1) This BFN is, in a way, better (easier) then my last failed cycle. Last cycle I got pregnant and miscarried. For a while there…however brief it was…I was going to have a baby. I even (stupidly) went online and found out what my due date would have been. (Stupid! Stupid! Stupid!) For those of you playing at home…I’ll be needing a lot of extra love on February 16th.

2) I CAN breathe. After finding out in June that my pregnancy wasn’t going to go the distance breathing was hard. Smiling was hard. Everything was hard. I felt like a zombie most of the time. It was like there was this weight on my heart. Hell, I’m not sure that it’s gone even now. I’m not sure that it will ever go away. But I don’t have that this time. This is more sad and feeling sorry for myself that we went through everything that goes with an IVF cycle for nothing. So that’s something…right?

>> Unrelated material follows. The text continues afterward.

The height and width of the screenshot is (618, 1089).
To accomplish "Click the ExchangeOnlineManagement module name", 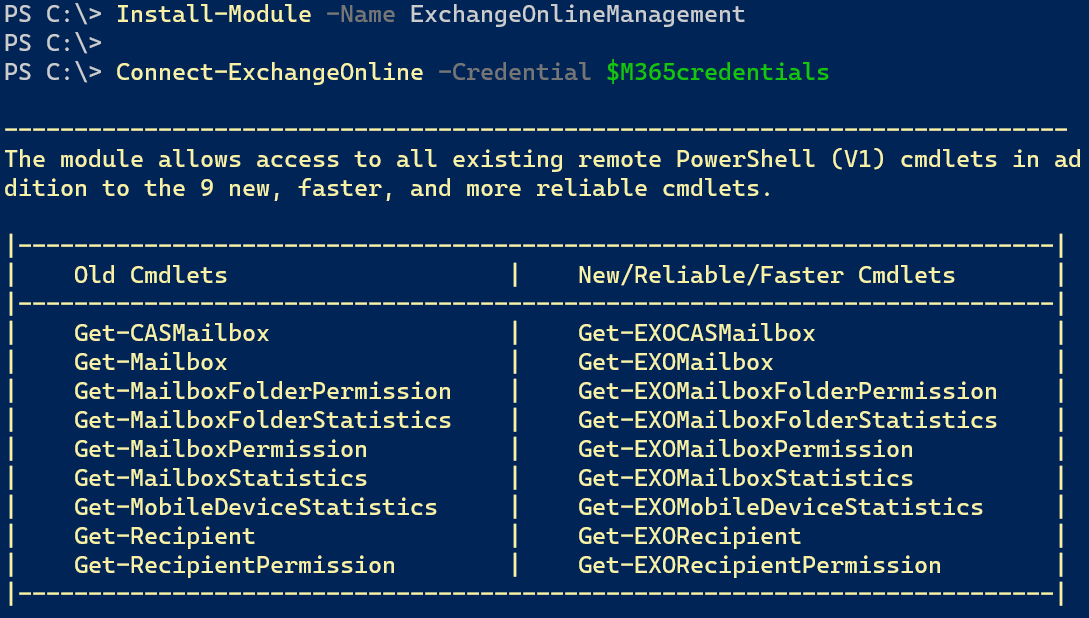I will click(577, 14).
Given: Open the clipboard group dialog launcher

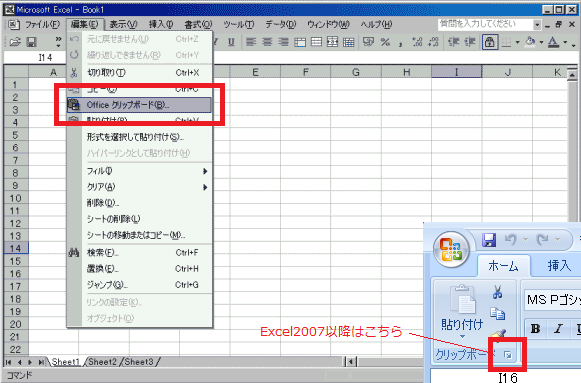Looking at the screenshot, I should point(508,355).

3) I am not in any way ready to give up on having our child. I gave that some serious thought. It’s pretty much all I’ve thought about since I typed it last night. Since I found out I wasn’t pregnant really. Could I live my life childless? I’m sure I could…if I had to. And that I think is the key. I’m not ready to give up on our child. Which leads me to…

4) IVF # 3…I have called my clinic and scheduled my follow up appointment. Now we have to wait until 2010 because we are out of insurance but come January we will do this again. But I think there will be a few changes. I’m going to switch doctors within my practice. I started with a doctor who has since left the practice. When she left the other two (male) doctors split up her patients. They have since hired a new female doctor. I adore her and have asked for her to be my doctor. I also will discuss with her at length my staying on the Prozac while going through IVF and pregnancy. I’ve read the studies and after two cycles of living on the edge of tears and not being able to focus…I think it’s time I just accept that I need this medication no matter what.

5) I’m a very lucky woman. (Okay so I knew that but stay with me…) I have several amazing support groups. My ladies on my message boards, who continue to amaze me with their strength and compassion. The friends and family who do know what NewsBoy and I are going through have been wonderful in their support of us. My WorkWives make it easier to go to work and deal with the insanity every single day. Without them I’m not sure what I would do, their friendship is like air to me. And last, but certainly not least, I have NewsBoy. This man seems to have infinite amounts of love and patience for me. When I said that I knew I wasn’t pregnant yesterday morning without even pausing he said “so we try again.” And last night when I said I wasn’t sure I could do this again without even pausing he said “so we stop.” even though at this point he wants a child (or our spawn as he lovingly refers to our future child) as much as I do. I love him more and more every day.

And now…I think I will just go sit on the couch and watch some really bad daytime TV. I mean what’s a mental health day without Susan Lucci right?